A cento anni dalla nascita di mio padre Virgilio Italo in un tempo indissolubile

Cultura & Società

Pierfranco Bruni

Nel giorno del tuo compleanno ho sensazioni ed emozioni graffianti di vento in un alfabeto di memorie lunghe che pesano nel rigare le linee del cammino.

Non ho ancora finito di scrivere il nostro libro: “Quando mio padre leggeva Carolina Invernizio”. Forse c’è una forza inconscia, energia meglio, che mi impedisce di porre la parola fine. Non può esistere la parola che ponga fine alla nostra storia chiamata destino.

A dirtelo ora ha sempre più senso  perché il viaggio che si è spezzato non ha il conto dell’orologio e le ore hanno la misura del vento che toccano l’ultimo incavo dell’orchidea lasciata sul primo gradino della scala del giardino come se aspettasse la carezza della tua mano.
Sei stato il mio capitano e il guardiano della fortezza tra gli anni che non sfidano ricordi  ma segnano un indelebile cammino che ha posato rughe di malinconie tra le pieghe antiche del mio stanco sorriso.
Non ho bisogno di cercarti perché sempre ci sei anche se il peso del tuo passo è la tua invulnerabile pazienza sono ora spazi di pioggia e inevitabili viaggi.
Avresti compiuto cento anni ma per te il tempo non ha più trincee. A cento anni dalla nascita 1920 – 2020.
Mi basta una rosa rossa del nostro giardino per raccogliere tutti gli echi delle parole che non ci siamo dette ma ci siamo date con uno sguardo di pensiero  quando tu mi hai chiesto di poggiare la mia testa sulla tua in quel nostro ultimo appuntamento che ha raccontato le nostre vite.
Ho questo debito, padre mio, una rosa rossa per ascoltarti in una traccia di silenzio nel respiro del vento tra le stanze dell’anima
come un passaggio di aquile.
A dirtelo ora ha sempre senso. Non ho ancora smesso di scrivere di te su di te su madre Maria di madre Maria. Il tempo decide tutto. Come aironi i ricordi fuggono e come nuvole tornano.

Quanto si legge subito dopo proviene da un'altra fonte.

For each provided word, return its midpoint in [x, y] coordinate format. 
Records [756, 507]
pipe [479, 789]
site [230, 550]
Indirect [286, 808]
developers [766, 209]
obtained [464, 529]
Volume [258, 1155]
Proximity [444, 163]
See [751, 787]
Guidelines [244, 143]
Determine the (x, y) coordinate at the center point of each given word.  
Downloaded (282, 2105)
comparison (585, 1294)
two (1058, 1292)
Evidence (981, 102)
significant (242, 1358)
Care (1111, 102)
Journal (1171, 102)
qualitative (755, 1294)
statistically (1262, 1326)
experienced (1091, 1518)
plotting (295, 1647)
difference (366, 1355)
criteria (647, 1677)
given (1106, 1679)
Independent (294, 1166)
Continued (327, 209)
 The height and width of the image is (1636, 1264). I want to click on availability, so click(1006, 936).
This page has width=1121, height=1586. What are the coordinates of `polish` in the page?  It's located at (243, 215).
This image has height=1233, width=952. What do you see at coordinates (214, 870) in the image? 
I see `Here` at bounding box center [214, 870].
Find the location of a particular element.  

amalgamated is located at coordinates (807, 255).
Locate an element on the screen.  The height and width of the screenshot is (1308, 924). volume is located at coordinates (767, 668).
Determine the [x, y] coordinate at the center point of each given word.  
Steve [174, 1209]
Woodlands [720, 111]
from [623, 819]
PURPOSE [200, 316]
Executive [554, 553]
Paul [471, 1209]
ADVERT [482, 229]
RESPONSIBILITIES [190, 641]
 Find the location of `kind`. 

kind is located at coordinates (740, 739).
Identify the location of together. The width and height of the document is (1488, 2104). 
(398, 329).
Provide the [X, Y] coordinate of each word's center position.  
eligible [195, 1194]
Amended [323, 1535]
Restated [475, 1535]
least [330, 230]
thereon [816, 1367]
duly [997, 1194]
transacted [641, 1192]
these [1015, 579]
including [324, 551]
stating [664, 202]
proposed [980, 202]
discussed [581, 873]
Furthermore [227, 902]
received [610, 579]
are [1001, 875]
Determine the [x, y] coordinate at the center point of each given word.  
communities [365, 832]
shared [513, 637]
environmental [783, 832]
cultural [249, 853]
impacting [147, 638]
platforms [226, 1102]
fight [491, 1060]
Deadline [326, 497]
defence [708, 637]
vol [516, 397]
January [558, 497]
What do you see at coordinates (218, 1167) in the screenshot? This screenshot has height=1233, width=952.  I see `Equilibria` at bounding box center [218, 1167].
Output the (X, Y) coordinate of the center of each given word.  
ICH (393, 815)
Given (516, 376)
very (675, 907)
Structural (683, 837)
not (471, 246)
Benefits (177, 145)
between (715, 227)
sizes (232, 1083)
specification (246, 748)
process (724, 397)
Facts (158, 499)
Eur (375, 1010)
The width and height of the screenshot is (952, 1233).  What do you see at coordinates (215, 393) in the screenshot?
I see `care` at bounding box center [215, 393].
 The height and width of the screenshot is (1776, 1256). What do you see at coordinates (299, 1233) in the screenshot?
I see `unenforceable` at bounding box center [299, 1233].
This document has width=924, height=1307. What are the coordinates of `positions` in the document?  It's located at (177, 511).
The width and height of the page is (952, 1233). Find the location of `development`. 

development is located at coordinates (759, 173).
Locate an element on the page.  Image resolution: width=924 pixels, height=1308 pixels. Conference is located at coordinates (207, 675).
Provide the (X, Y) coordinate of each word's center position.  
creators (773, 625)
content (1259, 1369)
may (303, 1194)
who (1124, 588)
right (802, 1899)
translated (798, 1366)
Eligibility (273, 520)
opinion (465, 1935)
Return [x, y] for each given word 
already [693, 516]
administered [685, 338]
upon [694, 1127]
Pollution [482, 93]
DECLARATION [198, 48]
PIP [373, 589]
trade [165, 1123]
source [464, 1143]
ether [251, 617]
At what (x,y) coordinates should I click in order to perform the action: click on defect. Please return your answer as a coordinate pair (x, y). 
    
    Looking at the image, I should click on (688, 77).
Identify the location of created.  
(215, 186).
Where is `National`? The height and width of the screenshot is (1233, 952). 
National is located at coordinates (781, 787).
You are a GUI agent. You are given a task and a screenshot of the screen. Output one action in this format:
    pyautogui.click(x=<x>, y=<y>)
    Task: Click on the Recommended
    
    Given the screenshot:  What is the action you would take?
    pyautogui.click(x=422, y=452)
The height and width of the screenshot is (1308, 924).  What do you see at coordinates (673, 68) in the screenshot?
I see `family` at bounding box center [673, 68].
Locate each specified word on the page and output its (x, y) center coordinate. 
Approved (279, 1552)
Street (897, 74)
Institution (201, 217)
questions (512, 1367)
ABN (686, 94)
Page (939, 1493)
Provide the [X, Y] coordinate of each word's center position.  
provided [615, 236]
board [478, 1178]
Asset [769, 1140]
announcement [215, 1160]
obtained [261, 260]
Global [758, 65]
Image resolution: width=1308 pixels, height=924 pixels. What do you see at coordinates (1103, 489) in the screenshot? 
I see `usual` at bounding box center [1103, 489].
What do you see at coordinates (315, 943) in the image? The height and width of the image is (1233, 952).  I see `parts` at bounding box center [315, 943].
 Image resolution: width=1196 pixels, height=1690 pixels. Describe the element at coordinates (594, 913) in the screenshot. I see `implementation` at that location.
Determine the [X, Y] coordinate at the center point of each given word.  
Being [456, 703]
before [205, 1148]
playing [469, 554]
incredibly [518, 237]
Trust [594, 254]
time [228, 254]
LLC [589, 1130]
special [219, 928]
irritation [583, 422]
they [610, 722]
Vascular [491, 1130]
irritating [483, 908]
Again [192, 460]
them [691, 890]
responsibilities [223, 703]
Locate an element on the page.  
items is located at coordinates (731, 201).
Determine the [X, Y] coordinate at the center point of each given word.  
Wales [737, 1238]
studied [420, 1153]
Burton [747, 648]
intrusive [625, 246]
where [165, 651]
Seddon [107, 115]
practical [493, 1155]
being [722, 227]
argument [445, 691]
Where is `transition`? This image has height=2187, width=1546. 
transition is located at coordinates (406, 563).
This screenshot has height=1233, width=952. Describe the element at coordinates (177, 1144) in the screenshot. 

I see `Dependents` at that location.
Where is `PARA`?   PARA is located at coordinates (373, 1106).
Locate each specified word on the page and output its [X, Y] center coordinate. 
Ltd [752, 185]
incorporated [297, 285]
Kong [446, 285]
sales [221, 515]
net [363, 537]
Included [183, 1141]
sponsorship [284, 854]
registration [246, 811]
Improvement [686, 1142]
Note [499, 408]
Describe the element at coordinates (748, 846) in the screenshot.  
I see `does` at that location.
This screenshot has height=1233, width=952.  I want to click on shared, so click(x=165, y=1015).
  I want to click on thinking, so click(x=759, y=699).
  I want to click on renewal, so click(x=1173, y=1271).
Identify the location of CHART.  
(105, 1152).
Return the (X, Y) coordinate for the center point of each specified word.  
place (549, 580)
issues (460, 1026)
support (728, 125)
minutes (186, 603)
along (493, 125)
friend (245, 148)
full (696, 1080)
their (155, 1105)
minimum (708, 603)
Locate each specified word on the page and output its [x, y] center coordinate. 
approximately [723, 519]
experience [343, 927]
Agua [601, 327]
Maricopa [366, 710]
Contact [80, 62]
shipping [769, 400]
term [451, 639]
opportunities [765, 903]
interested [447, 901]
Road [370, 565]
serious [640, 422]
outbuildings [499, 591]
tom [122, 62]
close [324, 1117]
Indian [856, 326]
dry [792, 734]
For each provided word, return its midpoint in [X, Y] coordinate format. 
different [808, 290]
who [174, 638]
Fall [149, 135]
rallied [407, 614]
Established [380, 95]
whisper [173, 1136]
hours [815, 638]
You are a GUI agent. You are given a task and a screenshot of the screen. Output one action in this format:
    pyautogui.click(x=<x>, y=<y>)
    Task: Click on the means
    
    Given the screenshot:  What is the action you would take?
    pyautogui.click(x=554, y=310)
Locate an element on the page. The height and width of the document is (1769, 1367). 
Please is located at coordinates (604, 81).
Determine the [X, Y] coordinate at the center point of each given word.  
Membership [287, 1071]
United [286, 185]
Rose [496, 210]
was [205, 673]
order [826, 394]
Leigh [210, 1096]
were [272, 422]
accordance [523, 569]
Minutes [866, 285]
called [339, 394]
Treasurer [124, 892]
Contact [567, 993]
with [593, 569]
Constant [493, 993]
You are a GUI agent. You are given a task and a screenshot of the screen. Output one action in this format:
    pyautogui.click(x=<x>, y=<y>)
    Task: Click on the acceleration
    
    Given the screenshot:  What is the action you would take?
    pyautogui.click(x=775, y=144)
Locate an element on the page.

Non solo in me in Giulia in Maria hai segnato il destino. Anche in paese. Tutti ti ricordano. Sei stato un maestro. Per noi non smetti di esserlo. Non smetterai.  Mi hai insegnato che la pazienza ha il respiro del vento quando la roccia taglia le onde ed io non smetto di ascoltare la voce che ha suoni costanti di silenzio e il tuo non esserci ora è un’ombra che traccia l’anima.
Mi manchi. Già, ci manchi. Mi  manchi nelle sere come questa sera che avrei bisogno di viverti nella solitudine e raccogliere almeno un gesto del tuo dire per sentire la tua mano sul mio viso come quando mi salutavi senza parole e oltre il tempo delle attese.
Padre  ci manchi. E anche se racconto gli anni, gli anni, non c’è spazio per custodire la tua assenza, e so che bisogna restare aquile per vivere ogni luna delle tredici lune delle tartarughe nel giardino che tu per me hai coltivato fino al giorno della palma bruciata dal pianto.
Sei stato tu a starmi vicino proprio nel momento in cui il tuo viaggio cominciava a perdermi. Mi manchi. Padre lo so che lo sai che ci manchi. Mi appoggio ad uno dei tuoi bastoni. Bastoni che tu stesso intagliavi e cerco di imitarti. Si imita il proprio padre per tentare di reggere all’urto con la storia delle assenze. Madre Maria sempre ci osserva dalla sua stanza. Tu padre ci rassereni. Avresti compiuto cento anni. Siamo qui per non dimenticare.